Deputy to the Supreme People's Assembly
- Incumbent
- Assumed office 1998

Head of the Cadre Affairs Department of the Workers' Party of Korea
- In office 28 September 2010 – 31 December 2019
- Leader: Kim Jong Il Kim Jong Un
- Preceded by: Kim Kuk-thae
- Succeeded by: Ho Chol-man

Personal details
- Born: 8 October 1941 (age 84) Chonchon County, Jagang Province, North Korea

= Kim Phyong-hae =

North Korean politician (born 1941)

Kim Phyong-hae (born 8 October 1941) is a North Korean politician. He was a Vice Chairman of the Workers' Party of Korea (WPK) and the director of the Cadres' Affairs Department of the WPK. He is a full member of the 7th Central Committee of the WPK and a full member of the Politburo of the WPK. Kim is also a deputy to the 13th Supreme People's Assembly.

==Career==
Kim was born on 8 October 1941. In 1989, he was appointed Secretary of Organization of the WPK Pyongyang City Committee.

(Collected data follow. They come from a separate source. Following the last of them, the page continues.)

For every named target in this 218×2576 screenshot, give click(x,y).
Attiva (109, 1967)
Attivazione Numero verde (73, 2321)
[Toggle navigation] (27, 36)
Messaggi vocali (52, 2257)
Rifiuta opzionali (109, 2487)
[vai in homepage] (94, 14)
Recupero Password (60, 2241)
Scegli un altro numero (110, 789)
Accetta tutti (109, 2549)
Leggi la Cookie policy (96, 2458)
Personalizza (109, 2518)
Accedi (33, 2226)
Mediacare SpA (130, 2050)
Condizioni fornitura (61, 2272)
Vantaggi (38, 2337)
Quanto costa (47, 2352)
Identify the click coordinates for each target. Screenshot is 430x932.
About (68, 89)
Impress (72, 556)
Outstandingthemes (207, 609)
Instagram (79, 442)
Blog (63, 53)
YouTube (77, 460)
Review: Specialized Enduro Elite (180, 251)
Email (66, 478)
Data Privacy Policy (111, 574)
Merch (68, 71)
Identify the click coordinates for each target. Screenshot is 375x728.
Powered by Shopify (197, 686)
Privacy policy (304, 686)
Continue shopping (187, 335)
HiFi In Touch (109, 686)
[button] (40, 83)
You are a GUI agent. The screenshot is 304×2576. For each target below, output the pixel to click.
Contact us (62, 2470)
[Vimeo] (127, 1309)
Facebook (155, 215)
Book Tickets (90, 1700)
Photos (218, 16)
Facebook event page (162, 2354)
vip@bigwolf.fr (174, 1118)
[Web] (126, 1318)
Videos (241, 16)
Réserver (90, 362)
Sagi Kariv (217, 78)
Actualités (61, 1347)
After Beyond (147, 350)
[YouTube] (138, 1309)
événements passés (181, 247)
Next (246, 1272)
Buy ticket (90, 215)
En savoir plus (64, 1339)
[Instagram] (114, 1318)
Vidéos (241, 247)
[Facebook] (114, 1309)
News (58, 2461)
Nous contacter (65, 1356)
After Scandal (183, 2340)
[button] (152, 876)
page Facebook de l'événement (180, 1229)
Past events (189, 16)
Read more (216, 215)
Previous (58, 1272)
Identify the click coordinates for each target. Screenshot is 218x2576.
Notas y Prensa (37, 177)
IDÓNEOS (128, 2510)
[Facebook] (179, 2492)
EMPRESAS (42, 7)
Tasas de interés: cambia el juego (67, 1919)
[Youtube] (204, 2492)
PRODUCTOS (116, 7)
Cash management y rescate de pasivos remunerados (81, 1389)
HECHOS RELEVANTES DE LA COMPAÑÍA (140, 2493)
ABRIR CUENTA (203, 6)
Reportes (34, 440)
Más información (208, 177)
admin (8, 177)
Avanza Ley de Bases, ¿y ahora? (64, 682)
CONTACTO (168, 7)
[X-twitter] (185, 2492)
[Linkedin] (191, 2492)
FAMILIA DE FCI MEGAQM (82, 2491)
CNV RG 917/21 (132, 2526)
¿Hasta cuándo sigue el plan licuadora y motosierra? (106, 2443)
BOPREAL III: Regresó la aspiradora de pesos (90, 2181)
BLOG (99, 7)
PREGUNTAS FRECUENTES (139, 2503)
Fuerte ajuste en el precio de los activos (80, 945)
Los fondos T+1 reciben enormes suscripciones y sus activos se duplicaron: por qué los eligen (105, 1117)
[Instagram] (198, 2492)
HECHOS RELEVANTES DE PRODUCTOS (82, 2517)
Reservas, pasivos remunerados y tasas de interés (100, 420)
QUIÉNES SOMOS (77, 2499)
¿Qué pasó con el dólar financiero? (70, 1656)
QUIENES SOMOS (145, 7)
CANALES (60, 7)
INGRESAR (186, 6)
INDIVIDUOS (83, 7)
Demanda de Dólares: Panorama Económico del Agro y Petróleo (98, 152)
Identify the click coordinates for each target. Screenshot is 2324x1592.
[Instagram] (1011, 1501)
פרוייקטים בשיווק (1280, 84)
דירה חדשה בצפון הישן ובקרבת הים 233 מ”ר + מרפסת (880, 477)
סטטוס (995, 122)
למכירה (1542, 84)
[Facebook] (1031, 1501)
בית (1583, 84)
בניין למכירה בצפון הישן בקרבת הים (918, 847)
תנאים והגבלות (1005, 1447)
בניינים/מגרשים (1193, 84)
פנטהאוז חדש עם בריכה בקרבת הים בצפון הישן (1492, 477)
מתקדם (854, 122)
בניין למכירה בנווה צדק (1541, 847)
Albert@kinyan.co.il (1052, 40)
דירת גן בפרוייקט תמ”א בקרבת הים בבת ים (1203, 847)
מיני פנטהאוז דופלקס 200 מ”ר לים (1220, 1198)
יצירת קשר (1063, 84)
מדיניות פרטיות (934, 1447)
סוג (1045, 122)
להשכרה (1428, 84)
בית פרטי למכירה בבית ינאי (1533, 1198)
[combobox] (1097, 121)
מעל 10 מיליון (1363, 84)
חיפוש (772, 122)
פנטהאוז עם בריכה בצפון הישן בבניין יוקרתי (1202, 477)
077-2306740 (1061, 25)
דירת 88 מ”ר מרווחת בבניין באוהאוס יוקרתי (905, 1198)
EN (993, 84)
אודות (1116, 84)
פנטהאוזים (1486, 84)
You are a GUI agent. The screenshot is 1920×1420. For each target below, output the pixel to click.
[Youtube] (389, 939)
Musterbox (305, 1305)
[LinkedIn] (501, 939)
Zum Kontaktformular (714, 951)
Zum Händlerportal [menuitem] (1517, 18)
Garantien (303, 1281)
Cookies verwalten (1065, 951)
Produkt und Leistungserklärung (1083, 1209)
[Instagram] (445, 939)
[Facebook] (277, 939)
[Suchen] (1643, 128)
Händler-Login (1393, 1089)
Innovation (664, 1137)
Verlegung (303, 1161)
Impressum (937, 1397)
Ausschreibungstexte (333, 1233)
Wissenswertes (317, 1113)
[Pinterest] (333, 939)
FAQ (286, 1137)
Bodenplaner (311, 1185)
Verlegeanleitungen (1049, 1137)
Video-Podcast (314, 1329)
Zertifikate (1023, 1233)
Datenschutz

In 1994 he was awarded the Order of Kim Il Sung. In 1997 he was appointed Chief Secretary of the North Pyongan Province provincial committee and chair of the provincial people's committee, serving until 2003. In 1998 he was elected a deputy to the 10th Supreme People's Assembly. He was re-elected in 2003 and 2009. He entered the Politburo as an alternate member in September 2010, following the 3rd Party Conference, and was promoted to full member at the 7th Congress in May 2016. He led the Cadre Department of the party, serving simultaneously as vice-chairman of the Central Committee (the position was called "secretary of the Central Committee" until 2016). He was replaced in December 2019 at a Central Committee plenum.